▸ Recorded data:

************

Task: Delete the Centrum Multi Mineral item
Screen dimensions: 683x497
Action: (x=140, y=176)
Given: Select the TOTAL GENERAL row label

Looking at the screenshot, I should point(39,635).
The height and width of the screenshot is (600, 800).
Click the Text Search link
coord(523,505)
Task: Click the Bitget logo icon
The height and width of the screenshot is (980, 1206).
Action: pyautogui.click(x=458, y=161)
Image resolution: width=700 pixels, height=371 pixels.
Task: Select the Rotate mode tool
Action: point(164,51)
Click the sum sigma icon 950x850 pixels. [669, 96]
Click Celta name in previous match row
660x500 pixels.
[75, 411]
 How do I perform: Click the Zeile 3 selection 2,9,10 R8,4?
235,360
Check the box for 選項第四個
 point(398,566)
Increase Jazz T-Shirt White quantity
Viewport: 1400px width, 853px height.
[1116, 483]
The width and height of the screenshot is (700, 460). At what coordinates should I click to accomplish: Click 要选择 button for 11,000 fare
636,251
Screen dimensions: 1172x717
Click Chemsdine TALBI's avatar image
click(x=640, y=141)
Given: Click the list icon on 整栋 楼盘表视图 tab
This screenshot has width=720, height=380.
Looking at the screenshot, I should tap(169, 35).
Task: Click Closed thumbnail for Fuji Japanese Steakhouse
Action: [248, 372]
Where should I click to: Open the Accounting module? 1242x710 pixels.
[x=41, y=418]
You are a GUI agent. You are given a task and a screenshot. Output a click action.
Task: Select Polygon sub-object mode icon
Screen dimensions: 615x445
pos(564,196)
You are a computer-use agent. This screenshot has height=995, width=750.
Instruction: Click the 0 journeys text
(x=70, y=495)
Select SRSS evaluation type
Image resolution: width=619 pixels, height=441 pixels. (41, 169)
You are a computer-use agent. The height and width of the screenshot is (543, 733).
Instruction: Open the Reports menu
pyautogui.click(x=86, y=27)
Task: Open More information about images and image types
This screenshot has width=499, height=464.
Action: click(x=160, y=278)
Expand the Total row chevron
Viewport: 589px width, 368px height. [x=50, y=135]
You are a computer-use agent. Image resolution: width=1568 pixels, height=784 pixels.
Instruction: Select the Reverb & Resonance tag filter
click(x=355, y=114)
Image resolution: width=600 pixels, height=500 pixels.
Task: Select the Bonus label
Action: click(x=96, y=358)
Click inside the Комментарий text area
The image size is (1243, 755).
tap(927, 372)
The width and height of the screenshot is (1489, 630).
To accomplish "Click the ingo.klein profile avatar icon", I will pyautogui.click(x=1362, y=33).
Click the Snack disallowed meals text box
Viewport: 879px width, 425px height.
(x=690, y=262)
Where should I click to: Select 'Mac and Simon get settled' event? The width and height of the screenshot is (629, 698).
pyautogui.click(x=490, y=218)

************

Transcribe each entry exactly.

Task: Delete the Centrum Multi Mineral item
Screen dimensions: 683x497
Action: (x=140, y=176)
Given: Select the TOTAL GENERAL row label

Looking at the screenshot, I should point(39,635).
The height and width of the screenshot is (600, 800).
Click the Text Search link
coord(523,505)
Task: Click the Bitget logo icon
The height and width of the screenshot is (980, 1206).
Action: pyautogui.click(x=458, y=161)
Image resolution: width=700 pixels, height=371 pixels.
Task: Select the Rotate mode tool
Action: point(164,51)
Click the sum sigma icon 950x850 pixels. [669, 96]
Click Celta name in previous match row
660x500 pixels.
[75, 411]
 How do I perform: Click the Zeile 3 selection 2,9,10 R8,4?
235,360
Check the box for 選項第四個
 point(398,566)
Increase Jazz T-Shirt White quantity
Viewport: 1400px width, 853px height.
[1116, 483]
The width and height of the screenshot is (700, 460). At what coordinates should I click to accomplish: Click 要选择 button for 11,000 fare
636,251
Screen dimensions: 1172x717
Click Chemsdine TALBI's avatar image
click(x=640, y=141)
Given: Click the list icon on 整栋 楼盘表视图 tab
This screenshot has width=720, height=380.
Looking at the screenshot, I should tap(169, 35).
Task: Click Closed thumbnail for Fuji Japanese Steakhouse
Action: [248, 372]
Where should I click to: Open the Accounting module? 1242x710 pixels.
[x=41, y=418]
You are a GUI agent. You are given a task and a screenshot. Output a click action.
Task: Select Polygon sub-object mode icon
Screen dimensions: 615x445
pos(564,196)
You are a computer-use agent. This screenshot has height=995, width=750.
Instruction: Click the 0 journeys text
(x=70, y=495)
Select SRSS evaluation type
Image resolution: width=619 pixels, height=441 pixels. (41, 169)
You are a computer-use agent. The height and width of the screenshot is (543, 733).
Instruction: Open the Reports menu
pyautogui.click(x=86, y=27)
Task: Open More information about images and image types
This screenshot has width=499, height=464.
Action: click(x=160, y=278)
Expand the Total row chevron
Viewport: 589px width, 368px height. [x=50, y=135]
You are a computer-use agent. Image resolution: width=1568 pixels, height=784 pixels.
Instruction: Select the Reverb & Resonance tag filter
click(x=355, y=114)
Image resolution: width=600 pixels, height=500 pixels.
Task: Select the Bonus label
Action: click(x=96, y=358)
Click inside the Комментарий text area
The image size is (1243, 755).
tap(927, 372)
The width and height of the screenshot is (1489, 630).
To accomplish "Click the ingo.klein profile avatar icon", I will pyautogui.click(x=1362, y=33).
Click the Snack disallowed meals text box
Viewport: 879px width, 425px height.
(x=690, y=262)
Where should I click to: Select 'Mac and Simon get settled' event? The width and height of the screenshot is (629, 698).
pyautogui.click(x=490, y=218)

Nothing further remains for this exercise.